Just updating this to say that I have fully upgraded my WCS to 18.104.22.168 along with RHEL4.0. The errors were gone for awhile (Duplicate IPs from MAC 00:00:00:00:00:00), but they are returning again.
One thing I have noticed is that my ACLs are not actually permitting ICMP packets through (I noticed when trying to do linktests to the APs), would this possibly be the cause for these errors?
Is there anything else that a blocked ICMP protocol would affect directly? I'll most likely be opening the ports anyways, but I would just like to know if this will fix/prevent other issues.
From what I understand, the ARP traffic is a mechanism used by the controllers to detect Rogues, so that's normal - however is it possibly tied into creation of the duplicate IP messages?
I had the same problems until I disable all the options under "security", "client exclusion options"
I'm not a expert, but this works.. %-(
Well I opened up ICMP, but I'm still getting the report of Duplicate IP addresses.
I was wondering, does anyone else use multiple subnets for their Access Points? Currently I have two 24-bit (Class C) subnets for the APs. Is there any reason why it would -not- be wise to do this, and instead supernet the two into a 23-bit?

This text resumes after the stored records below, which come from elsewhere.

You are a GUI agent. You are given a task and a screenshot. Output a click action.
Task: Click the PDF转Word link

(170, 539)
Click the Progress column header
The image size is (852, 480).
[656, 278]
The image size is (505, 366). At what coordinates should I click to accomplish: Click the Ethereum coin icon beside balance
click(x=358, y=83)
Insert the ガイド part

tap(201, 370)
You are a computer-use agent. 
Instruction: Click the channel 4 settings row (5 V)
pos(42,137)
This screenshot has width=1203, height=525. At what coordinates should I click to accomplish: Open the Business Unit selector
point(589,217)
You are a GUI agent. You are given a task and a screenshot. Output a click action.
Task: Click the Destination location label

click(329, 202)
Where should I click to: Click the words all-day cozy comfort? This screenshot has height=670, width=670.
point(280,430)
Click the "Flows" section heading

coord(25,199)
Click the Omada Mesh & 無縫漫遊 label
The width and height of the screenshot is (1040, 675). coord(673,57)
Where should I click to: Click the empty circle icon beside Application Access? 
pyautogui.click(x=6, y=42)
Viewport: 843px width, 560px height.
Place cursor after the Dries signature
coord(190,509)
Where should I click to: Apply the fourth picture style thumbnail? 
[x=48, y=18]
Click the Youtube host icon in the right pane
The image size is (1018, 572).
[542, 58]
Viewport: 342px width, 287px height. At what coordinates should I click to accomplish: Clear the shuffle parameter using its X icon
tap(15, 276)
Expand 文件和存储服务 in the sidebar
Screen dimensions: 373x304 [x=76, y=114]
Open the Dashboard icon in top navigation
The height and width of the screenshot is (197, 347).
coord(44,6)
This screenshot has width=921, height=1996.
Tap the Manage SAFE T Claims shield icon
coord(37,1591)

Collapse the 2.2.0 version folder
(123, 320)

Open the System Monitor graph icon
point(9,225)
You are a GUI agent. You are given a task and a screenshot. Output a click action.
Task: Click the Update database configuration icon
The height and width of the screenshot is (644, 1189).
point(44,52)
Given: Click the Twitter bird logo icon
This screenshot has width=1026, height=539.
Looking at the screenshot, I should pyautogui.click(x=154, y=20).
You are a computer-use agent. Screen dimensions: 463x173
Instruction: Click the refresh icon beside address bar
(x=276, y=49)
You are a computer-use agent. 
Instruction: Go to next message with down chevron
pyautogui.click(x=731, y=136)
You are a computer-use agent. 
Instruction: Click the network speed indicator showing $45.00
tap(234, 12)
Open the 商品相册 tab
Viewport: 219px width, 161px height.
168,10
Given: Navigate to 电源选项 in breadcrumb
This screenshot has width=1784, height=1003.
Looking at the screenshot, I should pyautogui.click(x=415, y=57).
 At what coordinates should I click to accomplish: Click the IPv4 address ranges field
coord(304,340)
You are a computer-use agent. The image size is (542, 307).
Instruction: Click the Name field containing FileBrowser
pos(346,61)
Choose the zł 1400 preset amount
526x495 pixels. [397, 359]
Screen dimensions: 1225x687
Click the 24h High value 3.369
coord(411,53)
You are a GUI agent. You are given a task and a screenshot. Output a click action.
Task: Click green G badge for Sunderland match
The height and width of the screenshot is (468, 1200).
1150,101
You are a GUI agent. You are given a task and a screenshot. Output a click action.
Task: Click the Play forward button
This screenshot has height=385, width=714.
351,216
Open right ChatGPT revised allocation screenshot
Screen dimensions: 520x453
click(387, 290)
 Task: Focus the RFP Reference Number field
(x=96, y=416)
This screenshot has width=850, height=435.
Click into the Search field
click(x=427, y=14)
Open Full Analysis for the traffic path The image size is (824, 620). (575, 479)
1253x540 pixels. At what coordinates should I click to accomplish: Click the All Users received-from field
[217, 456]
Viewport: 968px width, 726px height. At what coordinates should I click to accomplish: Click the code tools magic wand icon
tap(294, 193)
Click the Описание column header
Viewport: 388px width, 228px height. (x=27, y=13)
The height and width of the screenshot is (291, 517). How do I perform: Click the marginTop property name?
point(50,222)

This error is starting to bother me as I have no idea if this impacting the performance of my access points - I can't find documentation on this error -anywhere- and so far I haven't had any luck with troubleshooting this.
Any input would be great at this point.
I contacted TAC and it appears as though this is a cosmetic bug in the system for this version. Bug ID CSCsj68456 has been submitted regarding this problem.